#### TASK INPUT ####
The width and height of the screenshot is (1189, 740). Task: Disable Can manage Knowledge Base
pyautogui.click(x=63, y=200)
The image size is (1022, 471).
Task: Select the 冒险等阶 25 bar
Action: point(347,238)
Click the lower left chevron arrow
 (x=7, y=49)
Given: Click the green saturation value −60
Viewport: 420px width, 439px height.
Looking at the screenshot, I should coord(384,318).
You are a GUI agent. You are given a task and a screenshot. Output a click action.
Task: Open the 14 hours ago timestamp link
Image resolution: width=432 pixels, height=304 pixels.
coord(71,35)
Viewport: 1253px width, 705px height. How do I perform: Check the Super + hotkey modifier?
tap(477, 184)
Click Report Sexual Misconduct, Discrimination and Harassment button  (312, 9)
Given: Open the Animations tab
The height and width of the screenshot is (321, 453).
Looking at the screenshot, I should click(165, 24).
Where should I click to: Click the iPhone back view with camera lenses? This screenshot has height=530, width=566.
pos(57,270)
####
All records above must be printed again, exactly.

The width and height of the screenshot is (1189, 740). Task: Disable Can manage Knowledge Base
pyautogui.click(x=63, y=200)
The image size is (1022, 471).
Task: Select the 冒险等阶 25 bar
Action: point(347,238)
Click the lower left chevron arrow
 (x=7, y=49)
Given: Click the green saturation value −60
Viewport: 420px width, 439px height.
Looking at the screenshot, I should coord(384,318).
You are a GUI agent. You are given a task and a screenshot. Output a click action.
Task: Open the 14 hours ago timestamp link
Image resolution: width=432 pixels, height=304 pixels.
coord(71,35)
Viewport: 1253px width, 705px height. How do I perform: Check the Super + hotkey modifier?
tap(477, 184)
Click Report Sexual Misconduct, Discrimination and Harassment button  (312, 9)
Given: Open the Animations tab
The height and width of the screenshot is (321, 453).
Looking at the screenshot, I should click(165, 24).
Where should I click to: Click the iPhone back view with camera lenses? This screenshot has height=530, width=566.
pos(57,270)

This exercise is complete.